[MERGE] Read .kndx files in pyrex (updated)

Fri Jun 29 18:17:43 BST 2007

-----BEGIN PGP SIGNED MESSAGE-----
Hash: SHA1

Attached is a revised version which should address all of your comments.

Matthew D. Fuller wrote:
> On Thu, Jun 28, 2007 at 10:55:32PM -0500 I heard the voice of
> John Arbash Meinel, and lo! it spake thus:
>> I was trying to document that, but if you feel it would be better in
>> a different way (or if memchr() is a better function to use, and we
>> know it is portable), then I'll switch.
>
> My memchr(3) manpage says:
>
> STANDARDS
>      The memchr() function conforms to ISO/IEC 9899:1990 (``ISO C90'').
>
> so it's probably a little late in the game for a platform to not have
> it...
>

I've switched all calls to strchr() over to memchr(). It is slightly
uglier because you have to cast back to a char * from void*, but not a
big deal.

>
>> As I understand it, there isn't a "strtoi".
>
> There isn't.  int foo = (int)strtol(...) is the standard phraseology
> (or you may want an unsigned int and strtoul() in this case...).  Of
> course, you could also just make int_parent a long, but what effects
> that might have up-stack I don't know.

Technically those locations should only be positive integers (since they
are offset into a file, parent number, size, etc). But the current code
uses 'int()' and doesn't check that the return value is negative. So I
kept with it.

The main effect "up the stack" is that anything larger than an "int" is
converted to a PyLong instead of a PyInt. Which is about slightly slower.

% TIMEIT '100L + 200L'
10000000 loops, best of 3: 0.101 usec per loop

% TIMEIT '100 + 200'
10000000 loops, best of 3: 0.0809 usec per loop

It is a small thing, but trying to use PyInt where we can is probably an
overall win.

Robert Collins wrote:
> PQM is using dapper; I don't have an immediate answer for this, but I've
> seen it before and fixed it in the fast stat fingerprint code I wrote in
> pyrex. HTH.
> 
> -Rob
> -- 

I decided to write the tests like:

try:
    self.assertRaises(errors.KnitCorrupt,
                      self.get_knit_index, transport, 'filename', 'r')
except TypeError, e:
    if (str(e) == ('exceptions must be strings, classes, or instances,'
                   ' not exceptions.IndexError')
        and sys.version_info[0:2] >= (2,5)):
        self.knownFailure('Pyrex <0.9.5 fails with TypeError when'
                          ' raising new style exceptions with python'
                          ' >=2.5')
    else:
        raise

This way I'm ensuring that exactly the expected TypeError is being
raised, and that it is happening under the correct circumstances. (As I
mentioned in another email, I could also check the Pyrex version, but
only if they have pyrex actually installed).

Andrew Bennetts wrote:
> Overall, this looks pretty good to me.  I have some comments...
> 
>> +    cdef object process_options(self, char *option_str, char *end):
>> +        """Process the options string into a list."""
>> +        cdef char *next
>> +
>> +        # options = PyString_FromStringAndSize(option_str,
>> +        #                                      end-option_str)
>> +        # return options.split(',')
> 
> Don't leave commented out code lying around (unless there's a reason, in which
> case there should be a comment saying what it is).

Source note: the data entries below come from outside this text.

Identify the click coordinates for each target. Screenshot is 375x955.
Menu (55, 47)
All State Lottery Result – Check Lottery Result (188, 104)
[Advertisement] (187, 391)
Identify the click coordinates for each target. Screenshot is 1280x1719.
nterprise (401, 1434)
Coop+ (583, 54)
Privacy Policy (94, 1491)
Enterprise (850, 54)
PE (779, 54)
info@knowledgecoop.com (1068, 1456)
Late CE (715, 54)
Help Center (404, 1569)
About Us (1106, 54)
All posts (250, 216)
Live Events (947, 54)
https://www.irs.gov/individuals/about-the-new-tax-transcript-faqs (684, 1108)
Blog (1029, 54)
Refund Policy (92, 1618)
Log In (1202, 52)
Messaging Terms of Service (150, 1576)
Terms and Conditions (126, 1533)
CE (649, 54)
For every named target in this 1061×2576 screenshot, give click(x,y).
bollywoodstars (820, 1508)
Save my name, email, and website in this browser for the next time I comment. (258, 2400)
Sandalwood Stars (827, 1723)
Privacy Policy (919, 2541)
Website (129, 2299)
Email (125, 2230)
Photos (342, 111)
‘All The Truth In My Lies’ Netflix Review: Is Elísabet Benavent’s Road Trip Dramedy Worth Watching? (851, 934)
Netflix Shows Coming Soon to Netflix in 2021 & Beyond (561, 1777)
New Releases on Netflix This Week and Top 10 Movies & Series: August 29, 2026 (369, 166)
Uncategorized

I changed these to comment:

# This is alternative code which creates a python string and splits it.
# It is "correct" and more obvious, but slower than the following code.
# It can be uncommented to switch in case the other code is seen as
# suspect.

If we prefer to just remove it altogether, that is ok.

> 
>> +        final_options = []
>> +
>> +        while option_str < end:
>> +            # Using strchr here actually hurts performance dramatically.
>> +            # Because you aren't guaranteed to have a ',' any time soon,
>> +            # so it may have to search for a long time.
>> +            # The closest function is memchr, but that seems to be a
>> +            # GNU extension.
>> +            next = self._end_of_option(option_str, end)
> 
> I don't understand how _end_of_option is going to be faster than strchr?
> Doesn't it do essentially the same thing?
> 
> (_end_of_option is safer though, because it won't keep searching for a ','
> indefinitely even if there's no NULL, so I'm fine with having it, I just don't
> understand this comment.  Or is that what you're alluding to?)

As I mentioned in the other email, it is because strchr() would search
past the local end (' '). But I've gone ahead and just changed it over
to memchr().

Overall, I've actually seen a 10% speed improvement with these changes
(342ms => 333ms). Whether that is because memchr() is faster than my
custom version, or if memchr() is universally faster than strchr (I
suppose it doesn't have to check every character for NULL).

...

>> +
>> +        parents = []
>> +        while parent_str <= end and parent_str != NULL:
> 
> How could parent_str be NULL here?  The only way I can see that happening is if
> it is passed as NULL to process_parents, but in that case there's no need to
> check it every time around the loop.
> 
> (Although I'm more interesting in clarity than the possible micro-optimisation.)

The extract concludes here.